Jose E.C. Serralles1, Athanasios Polimeridis2, Manushka V. Vaidya3,4, Gillian Haemer3,4, Jacob K. White1, Daniel K. Sodickson3,4, Luca Daniel1, and Riccardo Lattanzi3,4
1Research Laboratory of Electronics, Massachusetts Institute of Technology, Cambridge, MA, United States, 2Center for Computational and Data-Intensive Science and Engineering, Skolkovo Institute of Science and Technology, Moscow, Russian Federation, 3Center for Advanced Imaging Innovation and Research (CAI2R) and Center for Biomedical Imaging, Department of Radiology, New York University School of Medicine, New York, NY, United States, 4The Sackler Institute of Graduate Biomedical Science, New York University School of Medicine, New York, NY, United States
Synopsis
We
introduce Global Maxwell Tomography (GMT), a novel volume integral
equation-based technique for the extraction of electric properties
from MR data. GMT is framed as an unconstrained optimization problem
in which the error between measured and simulated B1+
magnitude maps is minimized. Due to its global nature, GMT is not
subjected to edge artifacts. By using exclusively B1+
magnitude, GMT does not rely on symmetry assumptions to estimate B1+
phase. In one numerical example, three tumors were inserted into a
head model, and starting from a tumorless initial guess, GMT
accurately inferred the electrical properties and locations of these
tumors.Introduction
Electrical property
estimation has long been pursued as a possible contrast mechanism for
biological tissue.[2][3][4] However, despite attempts over
several decades, there is yet no practical technique to carry out
this procedure non-invasively.

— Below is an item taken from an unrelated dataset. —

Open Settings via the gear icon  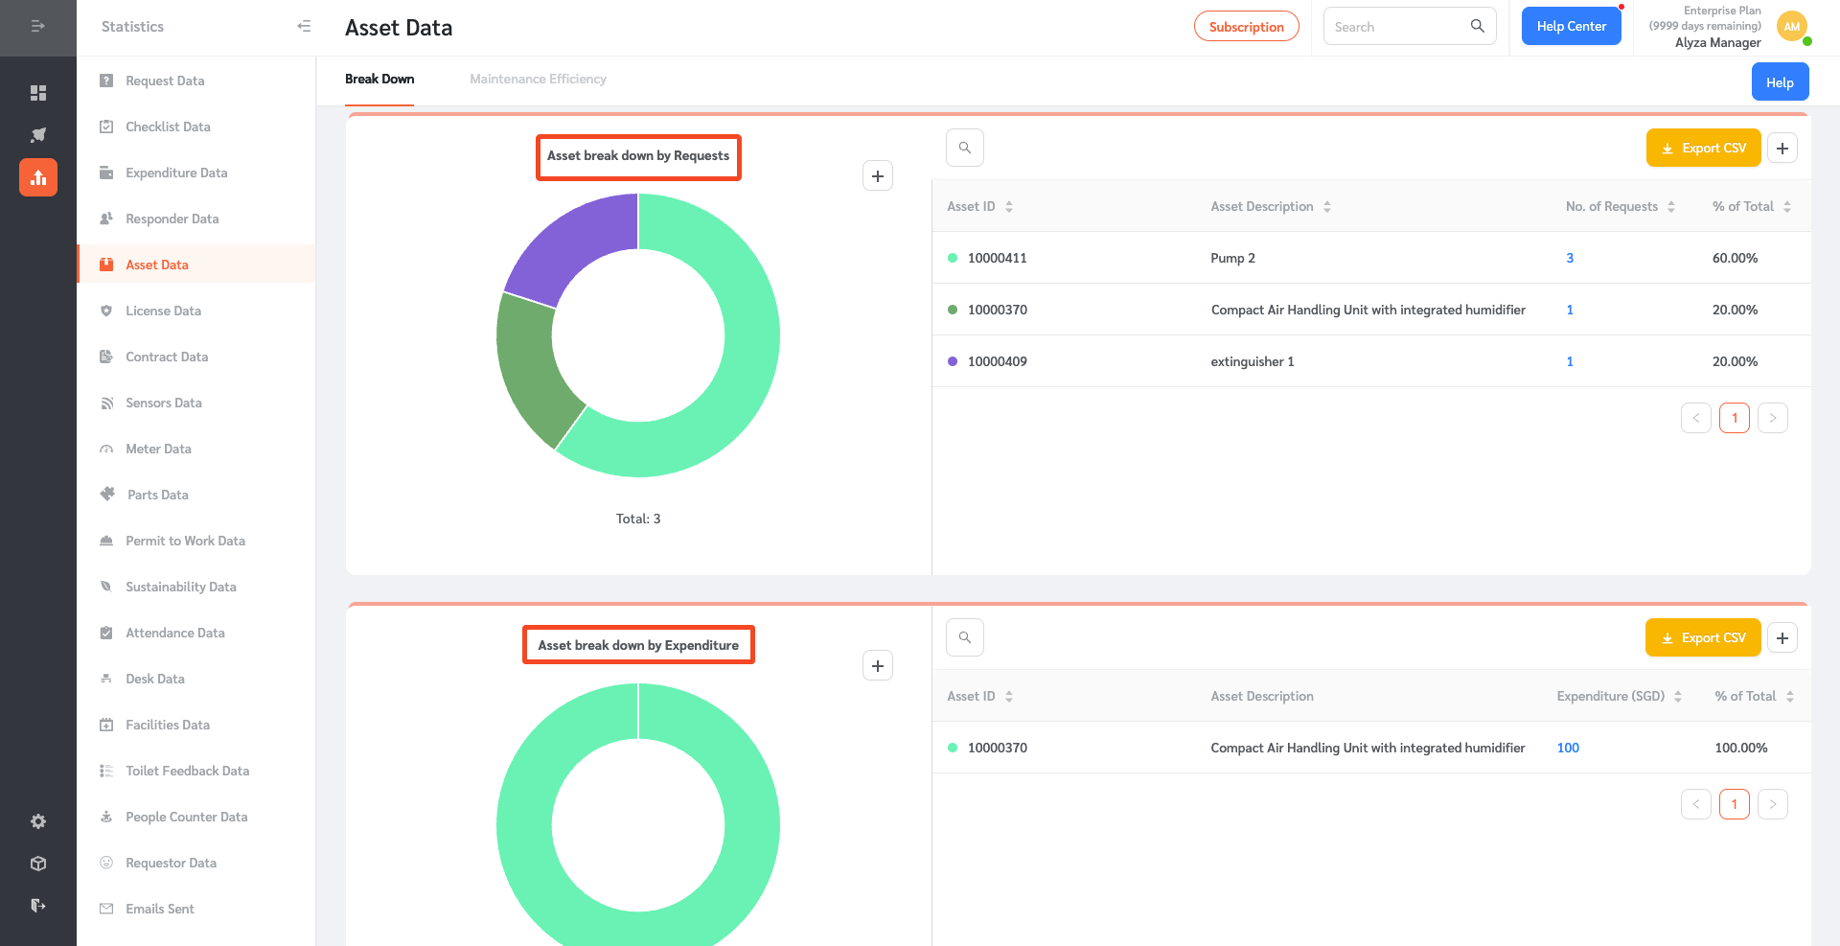tap(38, 821)
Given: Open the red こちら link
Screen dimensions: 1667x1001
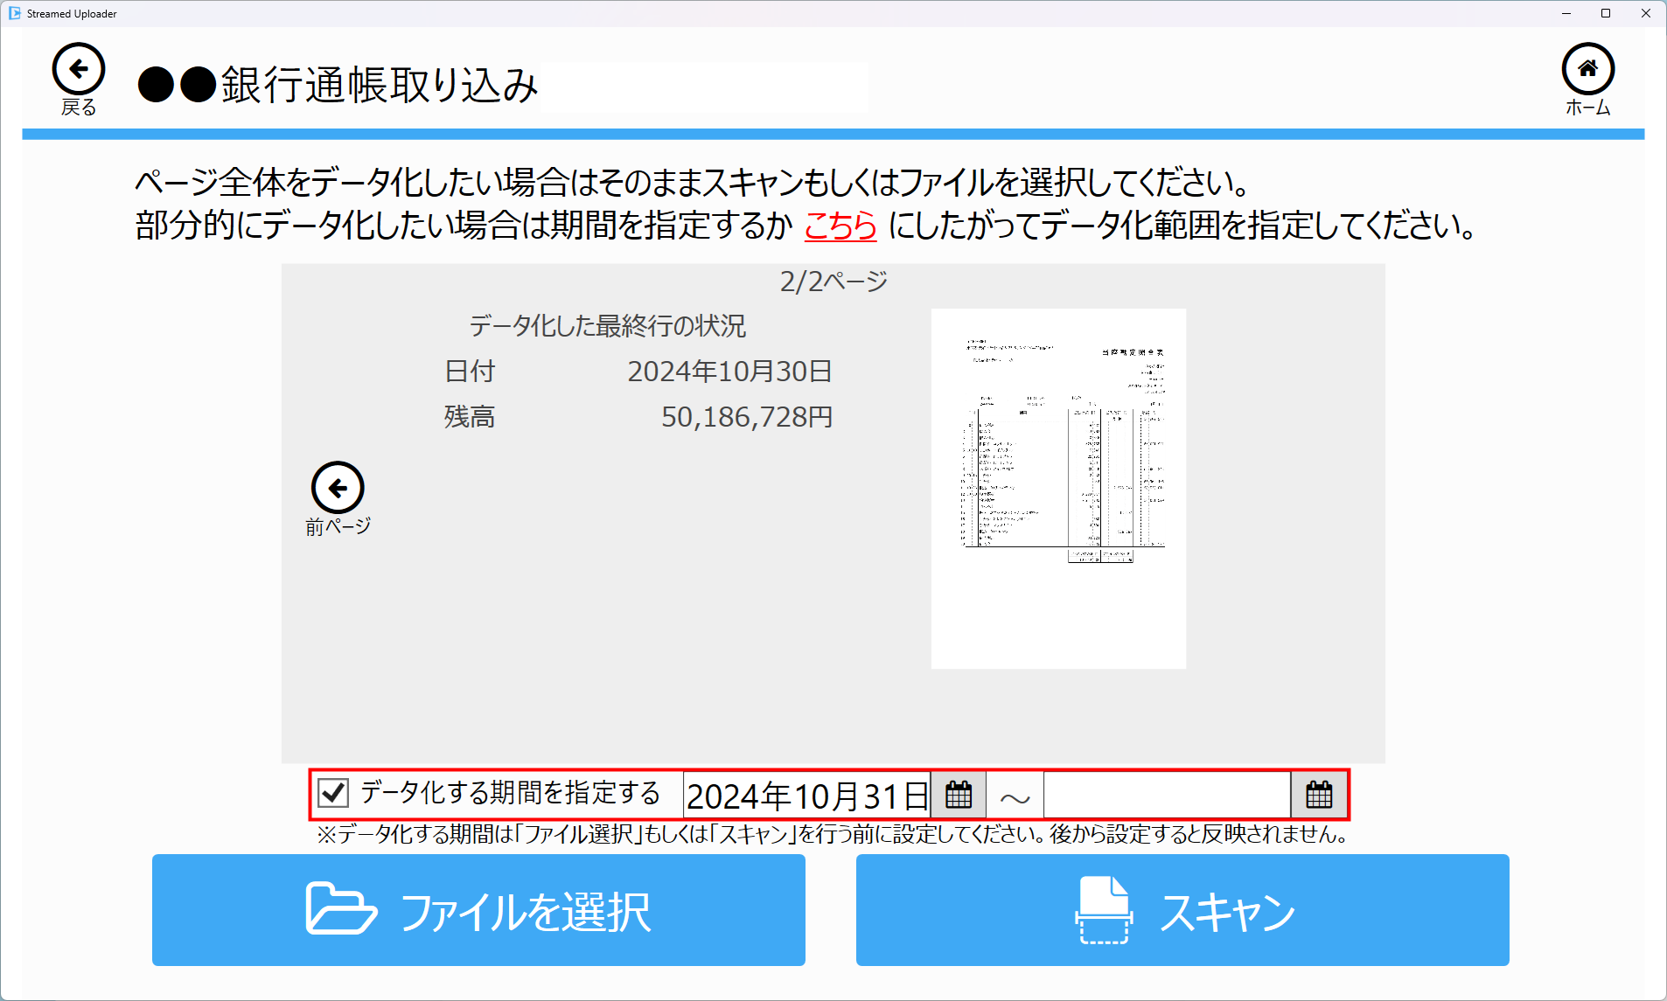Looking at the screenshot, I should click(840, 226).
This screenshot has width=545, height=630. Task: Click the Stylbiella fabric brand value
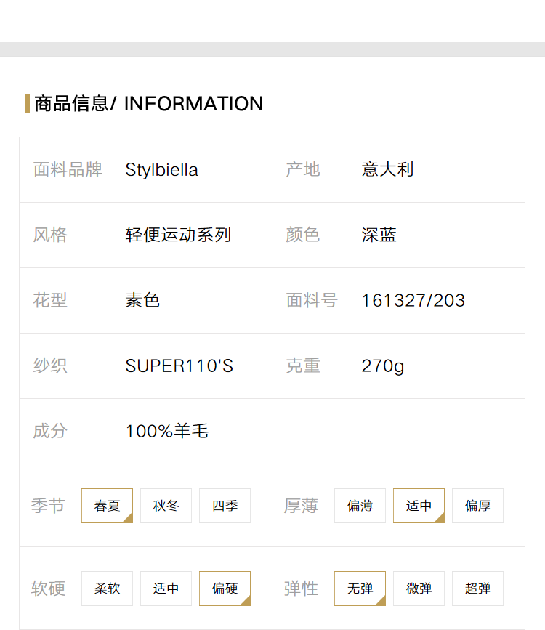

Recently, magnetic resonance has been
explored as a way of obtaining internal measurements that can
dramatically improve the conditioning of the estimation
procedure.[4][5][6] However, techniques that have been
proposed to date rely on some form of symmetry assumptions, which
significantly constrain the application of such methods and which
result in numerical edge artifacts and low effective resolution due
to reliance on local derivatives.[4][5][6]
We present a new
approach, dubbed Global Maxwell Tomography or GMT, that relies solely
on B1+ magnitude maps for electrical properties estimation
from MR data. Our technique is formulated as an inverse problem:
Given a guess at the material properties of the scanned object, a
full electromagnetic simulation is used to obtain a simulated B1+
map that is compared to a measured B1+ map, and relative
permittivity and conductivity are then adjusted accordingly to reduce
the discrepancy between simulation and measurement. The optimization
procedure is repeated until the error in |B1+| is
sufficiently small.
Theory
Behind
this formulation is a fast volume integral equation solver, MARIE,
which was specifically designed for highly inhomogeneous, lossy
dielectric media, and which enables rapid full-domain electromagnetic
simulation.[7][8]
The integral equation formulation obtains an equivalent current
distribution that matches the incident field data via an iterative
solving procedure for the resulting second-kind integral equation
system.[7][8]
Similarly, the gradient of the cost function that is minimized is
derived analytically in terms of the elementary integro-differential
operators that constitute the integral equation formulation, enabling
rapid optimization.[7]
In
order to solve the systems of equations of the formulation
efficiently, a biconjugate gradient stabilized method is used. The
optimization algorithm that is used is a quasi-Newton–type
algorithm for large-scale unconstrained optimization that is known
commonly as Limited-Memory BFGS or L-BFGS. Solving for the equivalent
currents and for the gradient, which involves solving an adjoint
formulation that uses the same operators, constitute the inner loop
of the algorithm, whereas the quasi-Newton stepping constitutes the
outer loop of our implementation.
The
cost function that is used seeks to minimize the error in estimates
of |B1+|, or more specifically, the error in the square of
the magnitude at each location within the sample. In order to
condense this three-dimensional tensor of error to a scalar value, we
sum the square of each entry in this error tensor. Multiple scans are
handled by weighting and summing the measures of error across all
scans.
Methods
and Results
In
our first example, we attempted to reconstruct electrical properties
for a tissue-mimicking numerical phantom from a homogeneous guess, in
the absence of noise, at a resolution of 10 mm, at an operating
frequency of 297.2 MHz. As shown in Fig. 1, the properties of all of
the structures in the phantom were reconstructed correctly solely
from |B1+| data, although the edges are blurred, as is the
case with local methods.
In
our second example, we attempted to detect and characterize tumors
that have been artificially inserted into the open-source Duke head
model, at a resolution of 3 mm, a frequency of 297.2 MHz, and an SNR
of 80 in the magnitude maps. The relative permittivity and the
conductivity of the tumors were set to values in the ranges (50, 60)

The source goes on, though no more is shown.